Pero es en el requerimiento de ‘un poco puta’ donde la cosa se retuerce. Entendemos que lo que el propietario del negocio está solicitando es una mujer que se relacione con soltura, desparpajo y libertad con la clientela. No, con la clientela no, con los clientes, aquí no procede lenguaje inclusivo porque se deduce que se trata de un bar con afluencia fundamentalmente masculina. Lo que el dueño de este negocio (y de muchos otros, aunque no lo expresen de manera tan tácita) querría es que la mujer que trabaje para él consolide la asistencia de los asiduos del bar, atraiga a hombres nuevos y aumenten las ganancias del negocio. Y todo gracias a tener como reclamo a una mujer que lo tiene todo: guapa, responsable, seguramente joven, simpática y un poco (tampoco mucho, lo suficiente) Puta.

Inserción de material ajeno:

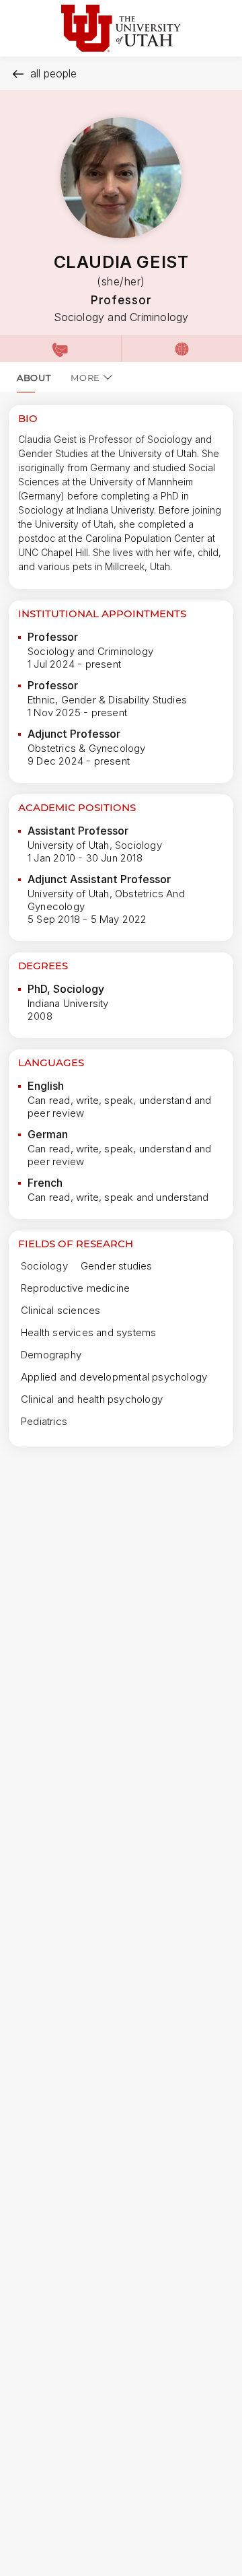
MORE (85, 377)
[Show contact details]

La cuestión es intentar desmenuzar eso de ‘un poco puta’. Etimológicamente no existe consenso en cuanto a su procedencia. Hay quienes dicen que significaba ‘muchacha’, hay quien se decanta por el latín ‘putida’ (podrida) y también se alude a una derivación de la griega ‘budza’, que era una mujer sabia. Venga de donde venga, las letras P, U, T, A pacientemente moldeadas, cocidas a fuego lento y aireadas durante siglos dejan su aroma a podrido por todos los mensajes por los que pasean. Porque cuando la máquina y sus veloces tentáculos la emplean, no se están refiriendo a una mujer que ejerce un trabajo sexual a cambio de una cuantía económica. Son conceptos diferentes, aunque estrechamente relacionados. Aquí se habla de promiscuidad. De mujeres que toman libremente decisiones sobre sus cuerpos, sus vidas, sus actos y sus relaciones. Mujeres que terminan una relación y dan comienzo a otra. Mujeres que no se ajustan a lo socialmente normativo y se plantan frente a lo que esperan de ellas. Mujeres que dicen lo que piensan, que piensan y actúan con libertad.

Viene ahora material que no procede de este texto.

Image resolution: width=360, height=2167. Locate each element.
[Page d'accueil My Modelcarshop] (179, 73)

Pero el Puta encierra más que eso. No olvidemos que los pecados se cometen de pensamiento, palabra, obra u omisión. Son putas también quienes declinan una invitación sexual o a salir después de que haya habido un acercamiento, quienes disfrutan de la fiesta, las madres solteras, quienes se visten como les viene en gana, quienes vienen y van cuando quieren sin dar explicaciones. En definitiva, de una forma o de otra, todas lo somos sin saber por muy bien por qué.
La palabra Puta es la más demoledora y ofensiva con la que cuenta nuestra lengua. Y, casualmente, no tiene un equivalente en masculino. Sí, también está ‘Hijo de puta’. Y qué duda cabe de que es un insulto, pero casualmente también a lo que se hace referencia para denigrar a alguien es a su madre, a la puta. Podemos buscar, explorar y escarbar, pero no encontraremos su correspondencia en masculino. Porque no existe.
Si hiciéramos un estudio cuantitativo, caeríamos en la cuenta de que a la mayoría de nosotras, en algún momento de nuestras vidas, alguien nos ha llamado putas. La motivación para lanzarnos el vocablo suele ser cualquiera que tenga que ver con tomar decisiones libres sobre nuestros cuerpos, nuestra sexualidad o, en extensión, nuestras vidas. El término es tan generoso que se comparte para reforzar vínculos o detracciones. Es una especie de comodín que se usa cuando mejor conviene. Hace unos meses, en el campo del Betis llovían cánticos de apoyo a Rubén Castro, jugador del Betis acusado de un delito de violencia machista. Un sector del público le respaldaba entonando que no era su culpa, que ella era una puta y él lo hizo bien. Cuando le preguntaron que qué opinaba de lo que se había vociferado en el campo de juego, el sevillano dijo que no le parecía mal. “Cada uno es libre de decir lo que quiera”, fueron sus palabras. Tampoco se nos olvidan los cánticos que, dirigidos a Piqué durante un encuentro de fútbol, aludían a Shakira. ‘Es una puta’, decían. Cómo no. Intentan atacar a un hombre denigrando a su novia.
La lengua es un eje básico en la construcción del pensamiento y la cultura. Las palabras que empleamos en nuestra vida cotidiana, el habla, pueden acercarnos o alejarnos de las personas, pero también nos pueden estigmatizar, controlar y violentar. Sería interesante plantearse estas cuestiones y poder generar debates colectivos donde poder abordarlas y reflexionar sobre las implicaciones sociales y emocionales de los usos de la lengua. ¿Hay que seguir luchando contra ese ejército diario que nos lanza ‘putas’ a propulsión? ¿Es preferible intentar derribar esa estructura y evitar que el vocablo siga teniendo el peso negro que se le asocia? ¿Apropiarnos de las cuatro letras, moldearlas, darles otra forma y lanzar esa nueva creación, con otra esencia, y estamparla en las paredes mugrientas de la tradición? ¿Hay opción de que las nuevas generaciones puedan resignificar el término?
Se dice que la lengua es lo más democrático que existe. Si tenemos en cuenta el amplio catálogo de opciones despectivas hacia las mujeres que se ha configurado y que se emplea (además de ‘puta’, tenemos sus similares ‘guarra’, ‘zorra’, ‘ligera de cascos’, ‘furcia’, etc.) cabría preguntarse si actualmente puede denominarse democrático lo que se ha edificado de forma tan desigual. Sobre todo, cuando a través de esta herramienta las mujeres somos violentadas (o directamente invisibilizadas). Cuando su uso, en definitiva, no nos representa.